Era la comidilla desde el día que se conoció su fichaje por el Nástic de Tarragona. Desde entonces y desde que el calendario dictó el duelo entre tarraconenses y maños en la jornada inicial, todos temíamos que Sinan Bakis hiciera alguno de los goles que no marcó con la camiseta blanquilla.

Y bastó un minuto y medio para que los miedos tuvieran fundamento. Volvieron los pésimos recuerdos del balón parado del año pasado, por donde se desangraron tres cuartos de la permanencia y en una faltada mandada al área por otro ex como Eugeni Valderrama, el delantero turco-alemán entró libre de marca, y de certero cabezazo no perdonó para batir a un Westerveld que nada pudo hacer. La jugada fue revisada por el VFS (el VAR de Primera Federación) por un posible fuera de juego, pero el tanto fue dado por bueno.

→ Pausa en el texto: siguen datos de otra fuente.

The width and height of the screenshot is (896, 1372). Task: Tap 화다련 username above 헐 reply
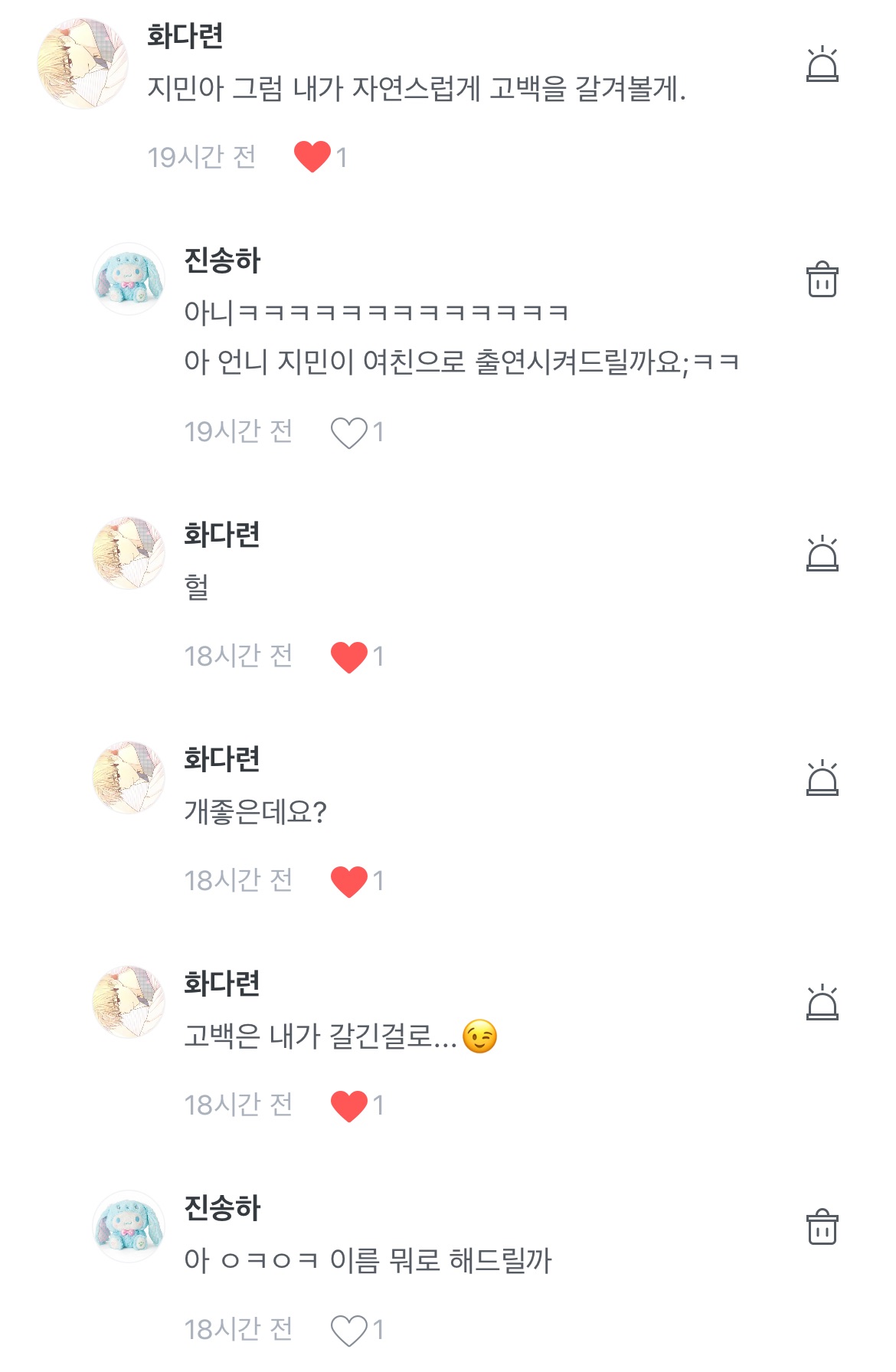point(222,535)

Y es que en este tercer nivel salvo que los errores sean clamorosos, los colegiados no suelen dar marcha atrás a sus decisiones iniciales.

El jugador, que fue uno más de los múltiples fiascos en forma de fichajes que han pasado por la capital maña, vino con el aura de haber anotado 12 goles en su anterior campaña en el FC Andorra, pero aquí todo le salió fatal.

En su primer año como zaragocista se quedó sin marcar y al año siguiente fue cedido al Gorkik Zabrze polaco, donde apenas jugó. Volvió a Zaragoza el fatídico curso pasado, donde no contó hasta la llegada de Rubén Sellés. Anotó en Eibar y en El Plantío burgalés. Tras el cese de Sellés, regresó al más profundo fondo de armario.

Mazazo a las primeras de cambio para un Real Zaragoza que ha recibido un bautismo inesperado en el Nou Estadi Costa Dourada en una categoría que ya se ve que no va a perdonar los errores.